Integró la excepcional Generación del 50, conformada por
Miguel Arteche, Enrique Lihn, Jorge Teillier y Armando Uribe Arce, originales,
esenciales, diversos, un capítulo extraordinario del silabario poético chileno
del siglo XX y que concluye en la segunda década del siglo XXI con la reciente
partida de uno de sus prominentes
miembros que cierra el círculo virtuoso. Una poesía honesta, podría llamarle en
una espontánea reflexión frente a mi ordenador,
profundamente transparente, de arraigo
al Chile de adentro, el cual
siempre formó parte de sus raíces, aún en el lejano oriente donde vivió y escribió durante unos años, sin perder la chilenidad.

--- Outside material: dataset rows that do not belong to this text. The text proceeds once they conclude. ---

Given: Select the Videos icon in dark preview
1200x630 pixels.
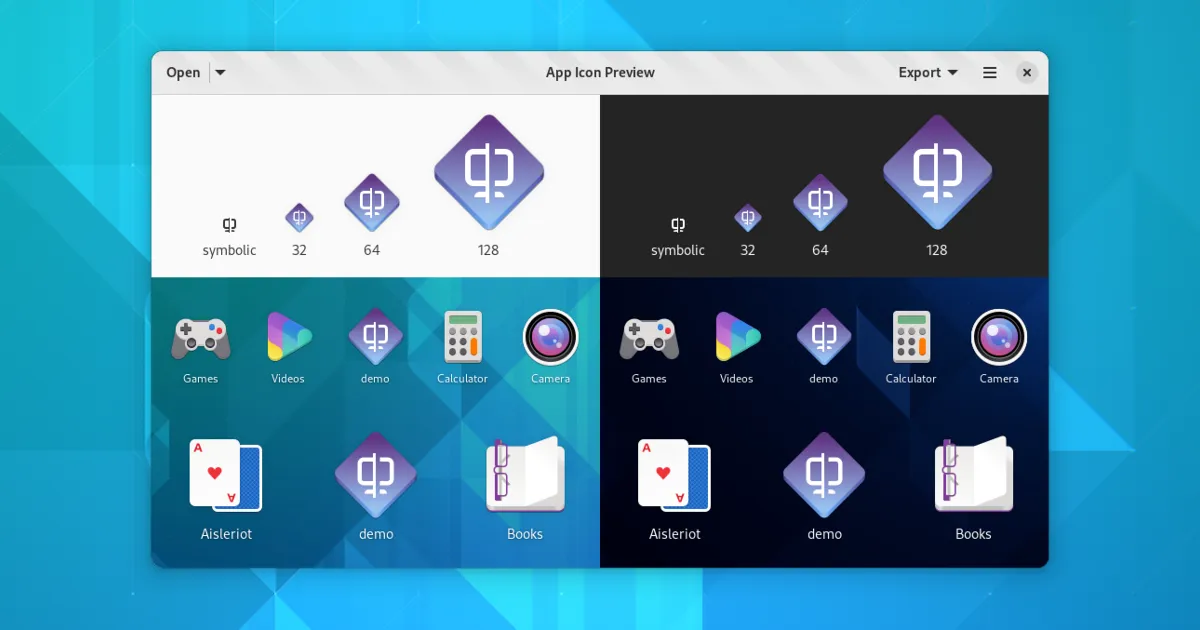Looking at the screenshot, I should pyautogui.click(x=737, y=337).
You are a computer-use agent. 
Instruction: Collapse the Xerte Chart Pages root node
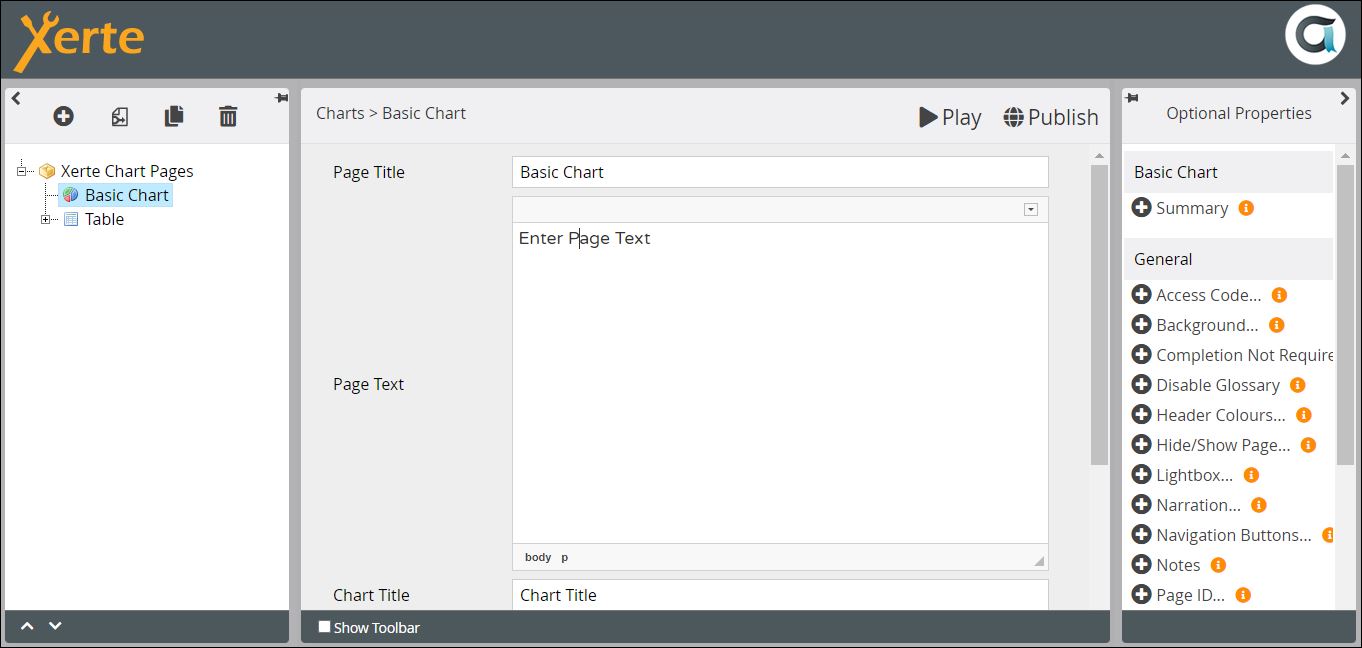pos(22,172)
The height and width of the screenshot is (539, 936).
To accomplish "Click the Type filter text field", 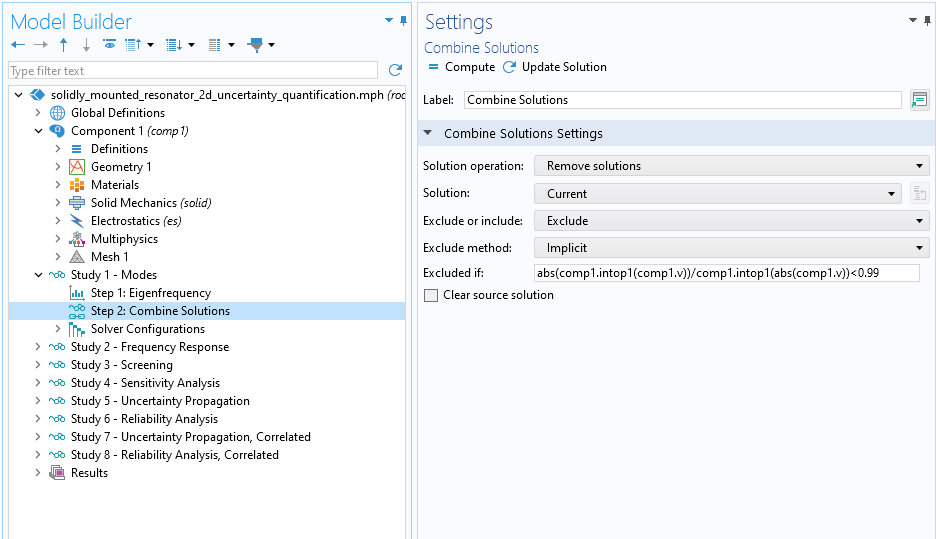I will [x=193, y=71].
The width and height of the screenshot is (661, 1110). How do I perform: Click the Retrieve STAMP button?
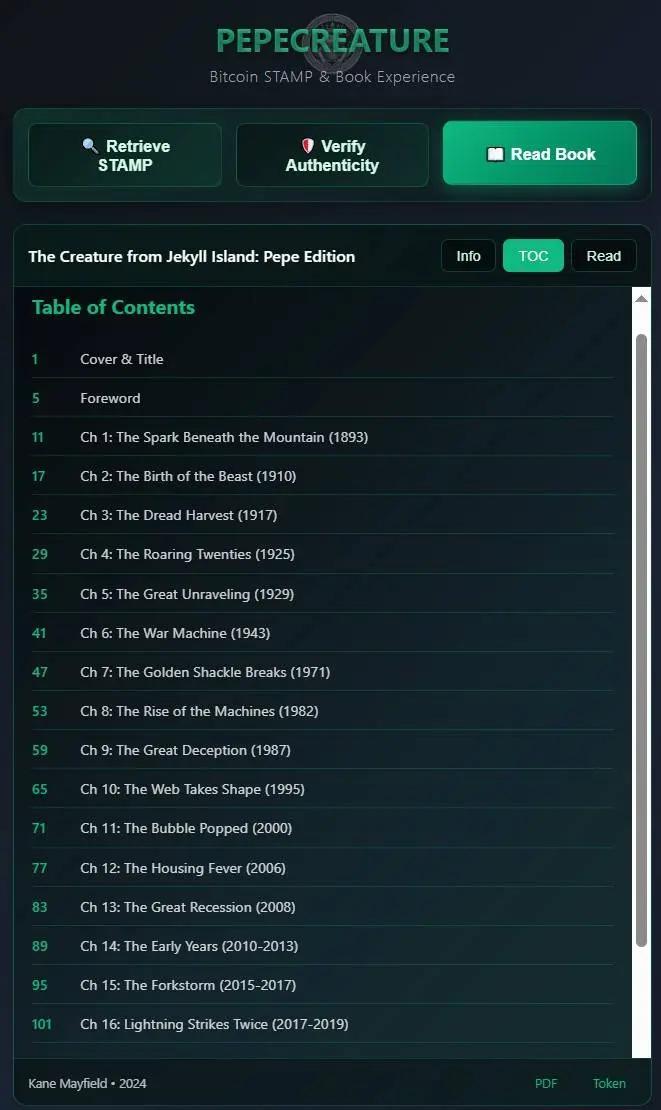click(125, 155)
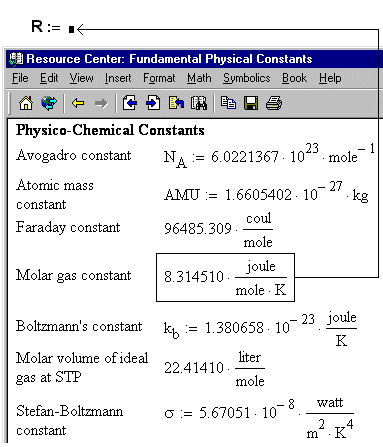Print the section with printer icon

[274, 103]
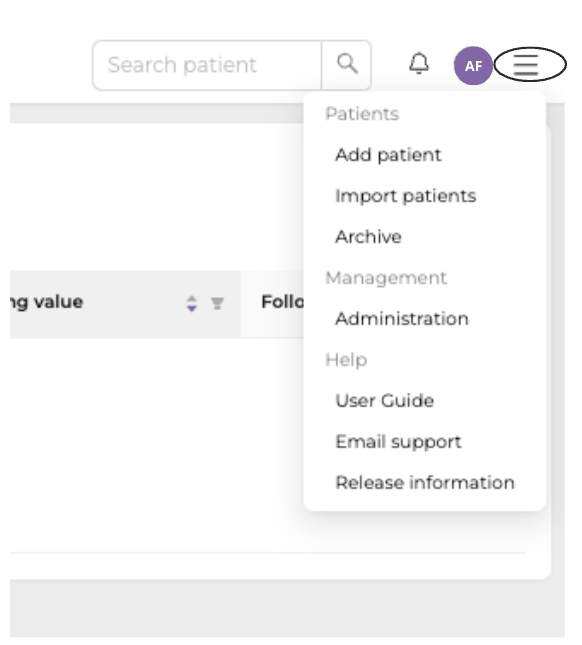The image size is (582, 645).
Task: Open the notifications bell
Action: [419, 64]
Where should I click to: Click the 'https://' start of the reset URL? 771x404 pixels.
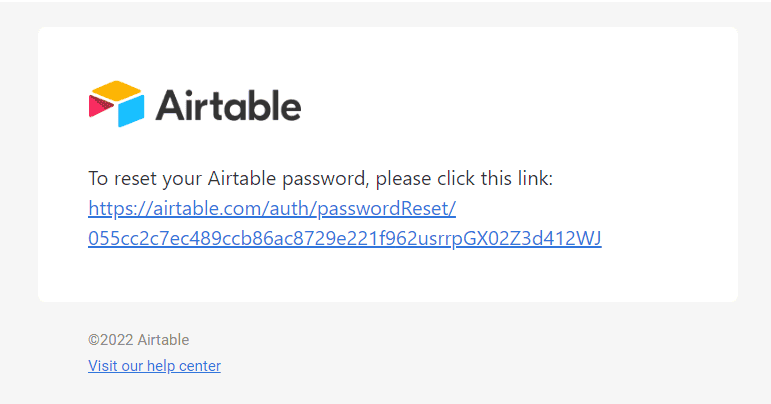coord(116,209)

No sufrió la transformación del veneciano Marco Polo que regresó de China, aún
en harapos, con un aire mongol a los muelles venecianos, como relata la
historia. Barquero, cuando lo conocí, vi una mirada franca hacia la verdad en búsqueda ”del
eterno presente”, como dijo más de alguna vez y él mismo se retrataba en su
palabras. Lírico, lirico, lo que puedan decir los críticos, trabajaba con los
materiales sin artificio, humanizaba el
lenguaje, la conversación cotidiana, la amistad y reflejaba la paz interior de
su poesía. Hizo oídos sordos a la influencia de poderosos poetas, Neruda,
Huidobro, Parra, y escuchó a su corazón y puso atención a sus orígenes. Recuerdo que en una antología que hizo Alfonso Calderón,
en una entrevista escogió un poema de Gabriela Mistral, como su favorito, Beber: Recuerdo gestos de criaturas /y son gestos de darme el agua. La Mistral
bebe el agua del río Aconcagua, el poema describe la Mitla de México, pasa a
Puerto Rico y regresa a su valle natal de sus niñeces con su madre y la
infancia de esos recuerdos y primeras aguas. Barquero admiraba con admiración natural
a la Mistral de tantas raíces, chilenizad y hondura patria.
En esa antología definió
el acto de la creación como el único acto religioso que va quedando en el
sentido religare, es decir, acercamiento entre los hombres. Volvemos a la
vigencia y actualidad de esas palabras visionarias, con futuro. Fundar una
nueva fe y esperanza, más allá del lenguaje, y no estaría de más, quizás, no
solo se trata de palabras, sino de un pensamiento e ideas nuevas.
Barquero siempre se
aproxima, hurga, en una experiencia vital, la tiene a la vista, en la memoria,
vive el poema en una palabra silenciosa, más que íntima, comunica esa
pertenencia al lugar y las cosas, comparte con el lector lo que en verdad
comienza por conmoverle a él. Su poesía hace un largo recorrido por su vida,
escenarios, países, su geografía íntima
es la que una y otra vez retorna al centro de su poesía. Hubo tiempo y
circunstancias para lo social, el amor, la metafísica, el exilio, pero
siempre retornaría al origen, a la
memoria, a su ruta siempre inaplazable.
Estas palabras,
escritas una noche en medio de la pandemia, esta peste que pareciera infinita
con su diminuto protagonista, se las debía a Efraín, lo busqué afanosamente en
Santiago, para agradecer su generosidad en un tiempo que no termina de parirse
asimismo, por su poesía, pasión viva de la naturaleza de sus sentimientos,
objeto de sus días, razón de un oficio que ejerció con inusual amor.